To use a machine learning prediction model, the raw data must be cleaned and prepared just as it would be for other data analytics tasks. The machine learning technique is selected and then the model can be trained. An ML model is trained to identify the specific patterns using a reference set of data. This training results in an ML model that can be used on future datasets to identify similar patterns and make predictions.

Hyperparameters are settings or configurations that define the behavior and performance of ML algorithms. Unlike parameters, which are learned from the data during the training process, hyperparameters are set before training and remain fixed during the model fitting. They control aspects of the training process and the structure of the model. The process of searching for the combination of hyperparameters that yields the best model performance is called hyperparameter optimization (HPO).

There are various approaches to HPO; the most exhaustive version being “grid search,” which is a brute force, recursive comparison of all possible hyperparameter combinations to see which maximizes your desired optimization metric. In other words, try everything and then decide what worked best. This approach ensures no stone is left unturned in the search for the best settings, but comes at a cost of computational resources and time. Often ML models can be trained much more efficiently using specialized HPO techniques such as random search, Baysian optimization, and genetic algorithms.

Data scientists iteratively train and compare many models, and tweaking the input features and handling techniques, ML algorithms, hyperparameters, etc. until a model is identified that meets the desired goals for performance and credibility. Thoughtful and disciplined model experimentation and comparisons model development steps are essential to producing high quality, trustworthy models.

Step 2: Deployment

In this step, the selected model is deployed to production. This process typically involves readiness steps to first stress-test the model, analyze it for fairness and potential bias, and gain the appropriate approvals. During this phase, the model is deployed to a QA or production environment and connected to production data sources (versus ad hoc data warehouses or storage used in sandbox environments for prototyping and development). Machine learning engineers will also set up the feedback loop required to monitor the model over time to detect drift or declining performance in production.

Step 3: Retraining

Predictive models will need retraining when the data or conditions in the real world differ from what the model was trained on. This data drift happens over time and can impact predictions’ accuracy, resulting in the need to retrain the model on newer data. A good model workflow will support retraining without having to start over with a model from scratch, saving a lot of time as this means teams will not need to re-do the often time-intensive pre-work of data sourcing, preparation, and feature engineering.
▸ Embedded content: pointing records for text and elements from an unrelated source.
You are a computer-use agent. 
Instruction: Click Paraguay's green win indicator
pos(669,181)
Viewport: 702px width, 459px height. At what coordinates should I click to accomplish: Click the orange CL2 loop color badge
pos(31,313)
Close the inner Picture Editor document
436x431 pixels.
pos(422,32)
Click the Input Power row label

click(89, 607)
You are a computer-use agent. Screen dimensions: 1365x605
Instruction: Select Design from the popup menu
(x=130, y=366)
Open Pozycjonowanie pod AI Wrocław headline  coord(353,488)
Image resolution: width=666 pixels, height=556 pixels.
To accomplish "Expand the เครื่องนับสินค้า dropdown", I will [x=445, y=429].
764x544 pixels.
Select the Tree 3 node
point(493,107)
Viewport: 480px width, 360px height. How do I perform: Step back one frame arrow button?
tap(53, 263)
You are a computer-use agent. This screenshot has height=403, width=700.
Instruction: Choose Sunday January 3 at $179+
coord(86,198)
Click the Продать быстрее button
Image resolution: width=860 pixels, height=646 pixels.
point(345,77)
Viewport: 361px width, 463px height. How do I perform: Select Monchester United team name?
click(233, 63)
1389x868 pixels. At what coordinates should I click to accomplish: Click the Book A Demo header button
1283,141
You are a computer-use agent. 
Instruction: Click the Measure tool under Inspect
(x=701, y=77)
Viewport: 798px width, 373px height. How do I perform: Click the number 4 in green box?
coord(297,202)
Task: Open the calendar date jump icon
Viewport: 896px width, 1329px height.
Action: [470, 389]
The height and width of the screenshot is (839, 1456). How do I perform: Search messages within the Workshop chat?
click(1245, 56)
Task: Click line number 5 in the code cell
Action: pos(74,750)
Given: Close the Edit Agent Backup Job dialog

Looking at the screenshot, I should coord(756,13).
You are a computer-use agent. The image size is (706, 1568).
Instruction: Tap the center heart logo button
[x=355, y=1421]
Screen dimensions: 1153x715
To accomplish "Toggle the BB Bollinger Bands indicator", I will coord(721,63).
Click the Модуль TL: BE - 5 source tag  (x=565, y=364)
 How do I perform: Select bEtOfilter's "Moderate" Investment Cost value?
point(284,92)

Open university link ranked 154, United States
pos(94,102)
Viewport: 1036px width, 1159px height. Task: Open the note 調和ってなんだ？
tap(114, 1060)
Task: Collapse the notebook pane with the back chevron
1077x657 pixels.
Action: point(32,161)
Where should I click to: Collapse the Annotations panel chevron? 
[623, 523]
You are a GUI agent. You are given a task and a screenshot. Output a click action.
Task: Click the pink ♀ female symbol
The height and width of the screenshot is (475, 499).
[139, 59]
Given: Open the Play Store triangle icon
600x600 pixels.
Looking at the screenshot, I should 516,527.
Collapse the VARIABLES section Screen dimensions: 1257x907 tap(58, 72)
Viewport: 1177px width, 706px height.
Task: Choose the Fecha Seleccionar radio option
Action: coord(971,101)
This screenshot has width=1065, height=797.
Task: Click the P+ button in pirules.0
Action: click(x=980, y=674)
Top 3 Change Management Considerations in ML Deployment

Unfortunately, a significant percentage of data science projects never actually make it out of the lab and to the finish line of the machine learning pipeline. Here are two key reasons behind data science projects never being operationalized:

1. Not Starting With a Business Objective From the Beginning

Many times, organizations jump into using AI and machine learning (such as in a new part of the organization that isn’t currently using the technology for any of its operations) and aren’t sure exactly how it can provide impact or value. For example, a team may have heard that building out a churn prediction model could prove fruitful, but they didn’t define the goals, business problems the model will help solve, or how to use the model in production. Data scientists and anyone working directly with ML models should always make sure there’s no disconnect between building the model and actually doing something with it.

2. IT Design and Productionalization Gap

IT teams often take projects that they then have to adapt to a new programming language, harden, and re-code for production systems. This delay and rewrite process is often where data science projects die or become irrelevant in the time it takes to launch.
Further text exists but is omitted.